Sino Biopharmaceutical Limited Announces Completion of Enrollment of the First Patient in the Phase III Clinical Trial of TDI01 "ROCK2 Inhibitor" for Idiopathic Pulmonary Fibrosis

The board of directors of Sino Biopharmaceutical Limited announced that the enrollment of the first patient in the Phase III clinical trial for TDI01 "ROCK2 inhibitor" independently developed by the Group for the treatment of idiopathic pulmonary fibrosis (IPF) has been completed, which marks the first highly selective ROCK2 inhibitor to enter the Phase III clinical trial for IPF in the world. TDI01 is a structurally innovative and hence highly selective ROCK2 kinase inhibitor that precisely targets the angiocrine system ­ a core hub regulating vascular leakage, fibrosis, inflammation, and immune dysregulation ­ in order to multidimensionally intervene in the complex pathogenesis of IPF. The highly selective suppression of TDI01 for ROCK2 optimizes the drug safety profile, which is expected to surpass existing standard therapies and deliver clinical benefits.

As shown by the data from the Phase II clinical trial, after 24 weeks of treatment, patients in the TDI01 400mg group achieved an improvement of 89mL in forced vital capacity (FVC) compared to the placebo group. This significantly minimizes the risk of all-cause mortality while effectively minimizing the risk of acute exacerbation and disease progression in IPF. In respect of the safety, the incidence of serious adverse events and the discontinuation rate due to adverse events in the TDI01 treatment group were both lower than those of comparable standard therapies, thus demonstrating the favorable safety and tolerability of TDI01.

IPF is a progressive chronic fibrotic interstitial lung disease with unclear etiology and pathogenesis. As the disease progresses, patients gradually lose their lung function and may ultimately die from respiratory failure due to extensive scarring of lung tissue, under which approximately 3 million people are affected globally. The incidence and prevalence of IPF show an increasing trend on a yearly basis, with the elderly constituting the predominantly affected population.
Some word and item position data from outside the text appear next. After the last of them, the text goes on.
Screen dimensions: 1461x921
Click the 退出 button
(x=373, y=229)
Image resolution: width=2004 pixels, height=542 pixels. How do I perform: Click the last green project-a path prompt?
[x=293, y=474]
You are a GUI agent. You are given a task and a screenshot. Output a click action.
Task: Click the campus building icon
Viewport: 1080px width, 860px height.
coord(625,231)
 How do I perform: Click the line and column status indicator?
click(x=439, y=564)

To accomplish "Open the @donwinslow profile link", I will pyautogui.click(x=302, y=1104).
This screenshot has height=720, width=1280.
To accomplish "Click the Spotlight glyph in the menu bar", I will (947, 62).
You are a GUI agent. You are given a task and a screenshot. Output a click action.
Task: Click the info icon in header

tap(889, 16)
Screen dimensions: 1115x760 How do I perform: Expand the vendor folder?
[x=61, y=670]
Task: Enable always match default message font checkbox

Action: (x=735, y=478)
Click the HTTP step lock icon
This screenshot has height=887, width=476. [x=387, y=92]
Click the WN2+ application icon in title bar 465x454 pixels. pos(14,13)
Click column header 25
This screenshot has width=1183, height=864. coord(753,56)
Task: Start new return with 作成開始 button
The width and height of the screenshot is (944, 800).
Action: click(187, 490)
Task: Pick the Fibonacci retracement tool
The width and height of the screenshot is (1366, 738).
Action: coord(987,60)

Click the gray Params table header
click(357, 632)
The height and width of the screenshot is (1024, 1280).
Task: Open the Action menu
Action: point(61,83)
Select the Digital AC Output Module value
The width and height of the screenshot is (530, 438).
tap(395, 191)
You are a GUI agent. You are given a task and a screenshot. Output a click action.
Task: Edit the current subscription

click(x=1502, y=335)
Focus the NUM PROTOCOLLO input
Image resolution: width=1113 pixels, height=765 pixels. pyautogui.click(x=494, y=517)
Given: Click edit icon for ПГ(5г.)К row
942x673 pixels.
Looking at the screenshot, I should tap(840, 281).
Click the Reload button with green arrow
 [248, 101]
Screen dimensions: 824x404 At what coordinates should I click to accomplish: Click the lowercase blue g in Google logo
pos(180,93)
The median survival period of patients is only 2-3 years. However, existing drugs cannot control or reverse already impaired lung function and carry significant adverse reactions such as photosensitivity, liver injury, and diarrhea. There is an urgent clinical need for novel therapies that can comprehensively intervene in complex pathogenesis with superior safety.

TDI01 is a major new drug innovation project under the 13th Five-Year Plan of China. In addition to its indication for IPF, TDI01 is concurrently developed for chronic graft-versus-host disease (cGVHD). In June 2025, it was included in the Breakthrough Therapy Designation (BTD) process by the Center for Drug Evaluation (CDE) of the National Medical Products Administration of China for the treatment of moderate to severe cGVHD in patients who have received at least 1 prior line but no more than five prior lines of systemic therapy.

The Group will accelerate the clinical development of TDI01, while striving to provide patients with a more effective and safer novel treatment option as soon as possible.